Kolejnym punktem naszej wyprawy był KLOCKOLAND, na który czekali szczególnie zniecierpliwieni chłopcy. Na miejscu dzieci przeniosły się do laboratorium, w którym mogły eksperymentować, stawiać pytania i poszukiwać naukowych odpowiedzi z wykorzystaniem klocków LEGO. Dzieci pod okiem instruktorów przeprowadzały widowiskowe i ciekawe doświadczenia. Sprawdziły m.in. czy ciecz nienewtonowska zawsze zachowuje się jak woda oraz czym jest samozapłon. W części warsztatowej budowali roboty laboratoryjne, a następnie z ich użyciem samodzielnie wykonywali doświadczenia naukowe.

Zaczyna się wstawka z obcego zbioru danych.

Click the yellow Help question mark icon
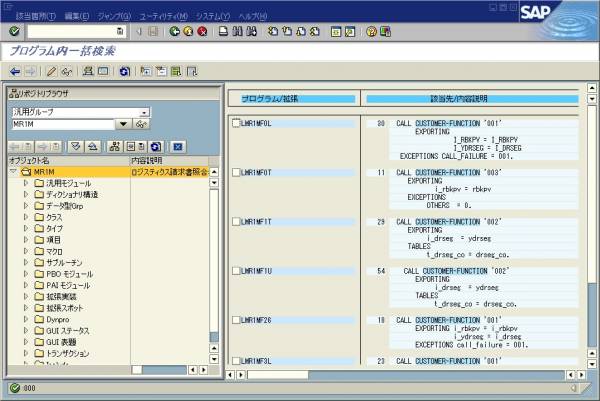 pyautogui.click(x=371, y=32)
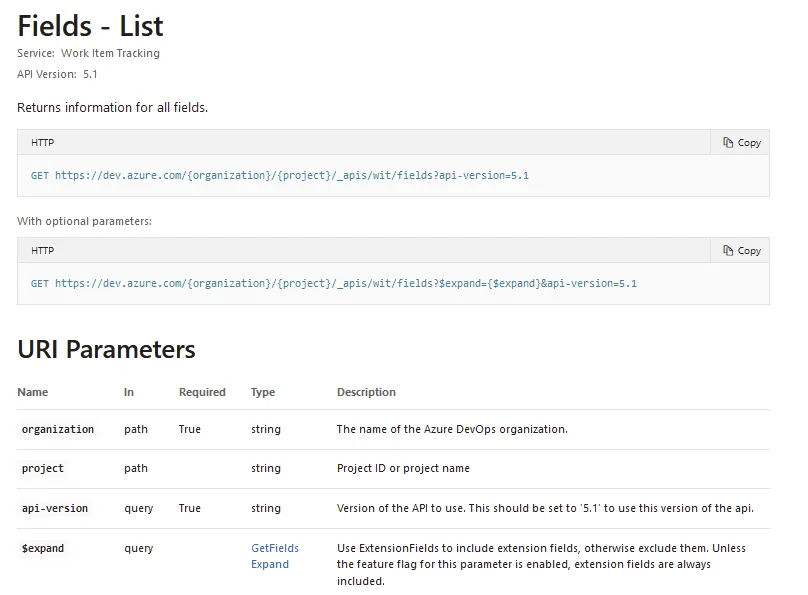Click the HTTP label of the first code block
The image size is (808, 595).
[x=42, y=143]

Wszyscy spędziliśmy miło czas w myśl zasady: steruj, buduj, baw się.
Po pobycie w KLOCKOLANDZIE troszkę zgłodnieliśmy, dlatego udaliśmy się na zasłużony posiłek. Z naładowanymi bateriami, pełnymi żołądkami udaliśmy się spacerkiem do Fabryki Czekolady Charliego. Na miejscu dzieci podczas warsztatów czekoladowych dzieci wcieliły się w rolę deserantów, przygotowując własnoręcznie słodkości, poznając wcześniej historię i technologię produkcji czekolady. Pod okiem animatora dzieci odkrywały najciekawsze czekoladowe fakty, a strój prawdziwego chocolatiera uatrakcyjnił zabawę.
Wszystko co dobre, szybko się kończy, nadszedł więc czas powrotu. Zmęczeni, ale zadowoleni udaliśmy się do autokaru. W drodze powrotnej czekała nas jeszcze jedna niespodzianka, mianowicie przepyszne lody w Żegocinie, które były zwieńczeniem naszej wyprawy. Jak okazało się tuż przed godziną 19-stą pod szkołą czekali na nas stęsknieni rodzice. Wszyscy z uśmiechami na twarzy udaliśmy się na zasłużony odpoczynek do domów.